§ ASSIGNED TASK: Find where "49-8050 (57, 1949)" occurs in the data below, and retype that line and every later line exactly.

++++++

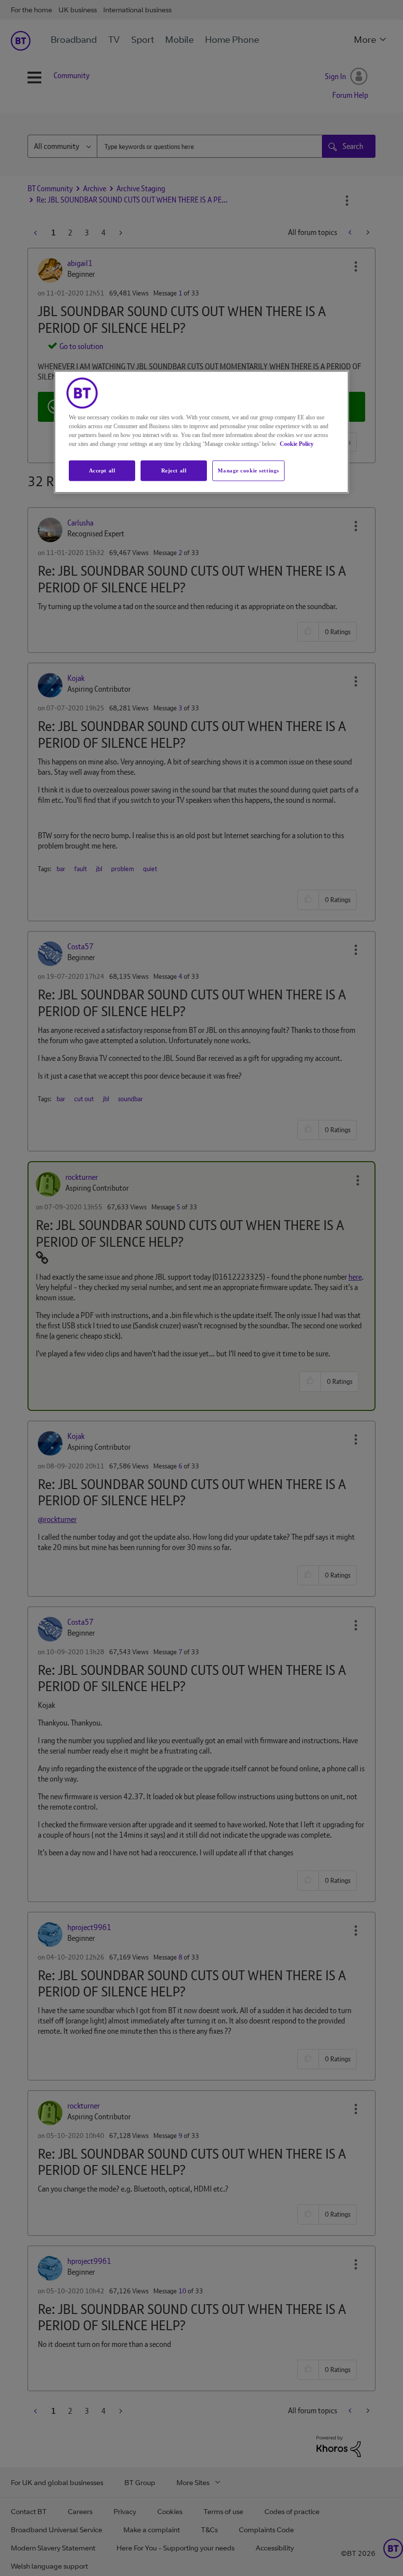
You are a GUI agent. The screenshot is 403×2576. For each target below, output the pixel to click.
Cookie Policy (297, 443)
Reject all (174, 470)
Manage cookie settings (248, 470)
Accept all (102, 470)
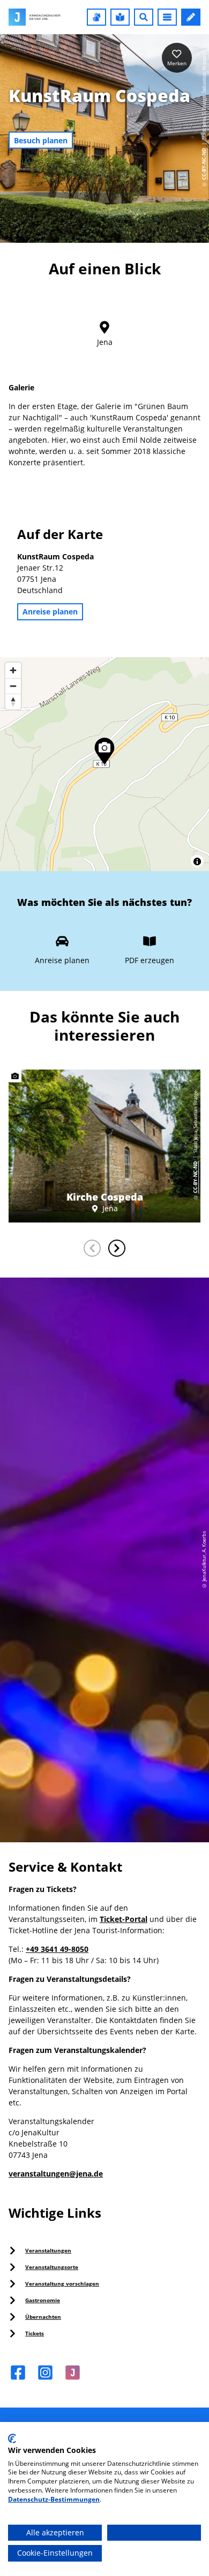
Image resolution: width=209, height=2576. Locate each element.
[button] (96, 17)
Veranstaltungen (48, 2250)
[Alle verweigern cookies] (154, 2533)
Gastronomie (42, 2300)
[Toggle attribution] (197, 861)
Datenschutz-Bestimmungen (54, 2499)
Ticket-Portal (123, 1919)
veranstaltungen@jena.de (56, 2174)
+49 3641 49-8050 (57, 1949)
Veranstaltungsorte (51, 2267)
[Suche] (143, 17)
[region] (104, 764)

++++++

§ ANSWER FOR THIS EXERCISE:
+49 3641 49-8050 (57, 1949)
Veranstaltungsorte (51, 2267)
[Suche] (143, 17)
[region] (104, 764)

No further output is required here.